As you and your team work to improve your product, you may have a lengthy list of features that you could or should include in upcoming releases. If you don’t keep the user experience in mind, however, these features could end up detracting from your product rather than adding to its value.
Story mapping activities help place the ideal experience of different users at the forefront of your planning. In Agile methodology, a user story takes the form of a short description of a new product feature from the user’s perspective. The story will identify the type of user, the specific feature, and the user’s goal for the feature as follows:
“As a [type of user], I want [a specific feature] so that [goal].”
For instance, a user story mapping example might include statements such as “As a website browser, I want a clear navigation menu so that I can quickly find the pages I want,” or “As a potential customer, I want an online contact form so that I can conveniently inquire about the product.”

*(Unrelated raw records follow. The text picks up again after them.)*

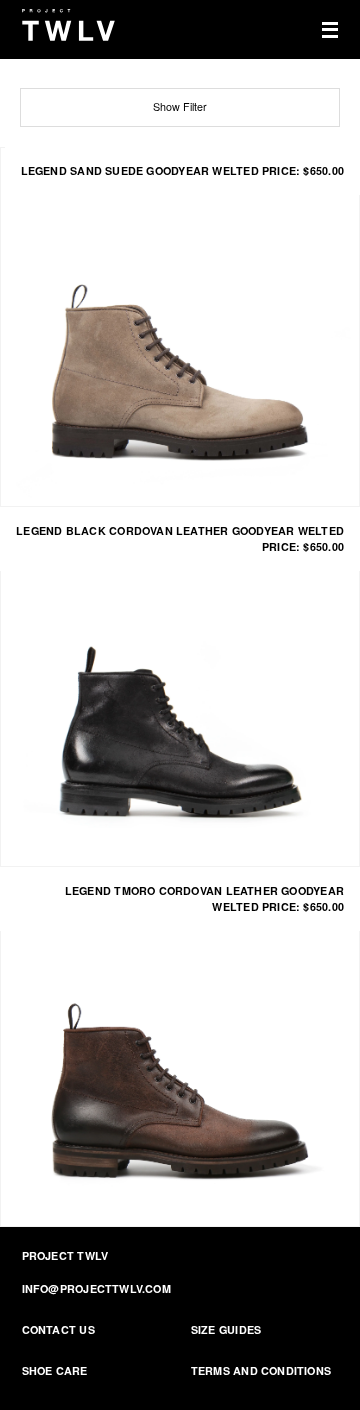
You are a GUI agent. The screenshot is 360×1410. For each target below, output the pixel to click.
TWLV (69, 25)
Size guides (226, 1329)
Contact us (58, 1329)
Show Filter (180, 106)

A story mapping template is used to create a user story diagram that can then be used to help a product team understand users better, identify any issues with the product, and prioritize certain features.
How to use our story mapping template in Lucidspark
You can get started on your product backlog with a story mapping template that integrates right into your Lucidspark board. Upload the template and then collaborate with your team to:
- Identify a type of user (place in the sticky note at the top of the template).
- Determine the user’s activities (goals) when they use your product.
- Determine the tasks (steps) that make up each activity based on what a user would experience as they used the product.
- Create a detailed user story for each task.
You can use sticky notes to easily expand the template and include more information and user stories. Once you’ve grouped user stories by tasks and activity, you can also easily divide them up by product iteration to see any differences in the user experience.
When you’ve determined some patterns, your team can prioritize different features based on how they will contribute to the user experience. You can even export certain stories into Jira for further collaboration. (Learn more about Lucidspark Cards for Jira.)
As you step into your user’s shoes, our story mapping template will help you and your team turn your brainstorming session into viable plans for your next product launch.